Depuis l’accession au pouvoir de l’Emir Sheikh Hamad Bin Khalifa Al Thani en 1995, le Qatar a considérablement évolué pour devenir un acteur incontournable dans la médiation internationale. Cet article a pour objet de présenter d’une manière objective et complète les principaux aspects de la géopolitique de Qatar à travers son histoire récente, ses institutions, son développement économique et ses enjeux régionaux.
I) Aperçu historique
Après le départ des Ottomans, au début de la Première Guerre mondiale, les Britanniques reconnaissent le cheikh Abdallah bin Jassim Al-Thani comme monarque, concluant un traité un traité de protectorat avec les Qataris sur la même forme qu’avec les autres principautés du Golfe.
En 1939, du pétrole est découvert à Dukhan, à l’ouest du Qatar.
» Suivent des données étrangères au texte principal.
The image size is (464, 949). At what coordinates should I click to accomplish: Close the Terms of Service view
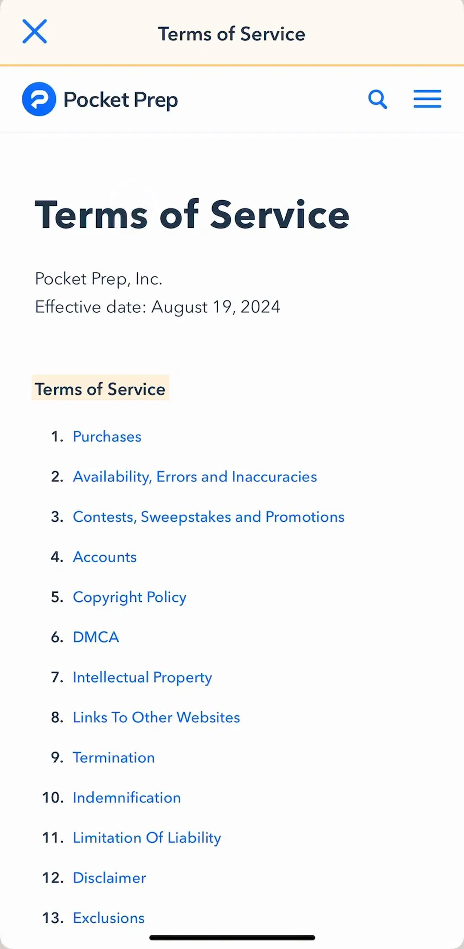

Mais l’exploitation ne commence qu’en 1949 en raison de la seconde guerre mondiale.
Dans le contexte de la décolonisation après 1945, cette tutelle britannique, qui n’a pas de conséquences directes sur le développement du pays contrairement à d’autres possessions coloniales, commence toutefois à être mise en cause dans les années 1960.
Ainsi en 1967, le gouvernement britannique annonce son retrait unilatéral des forces d’Asie et du Golfe. Aden, elle-même était abandonnée et Chypre demeurait la pointe orientale avancée du dispositif stratégique du Royaume-Uni.
En 1971 le Qatar accède à son indépendance et refuse de rejoindre les Émirats arabes unis nouvellement créés. La famille souveraine Al-Thani gouverne initialement de façon traditionnelle.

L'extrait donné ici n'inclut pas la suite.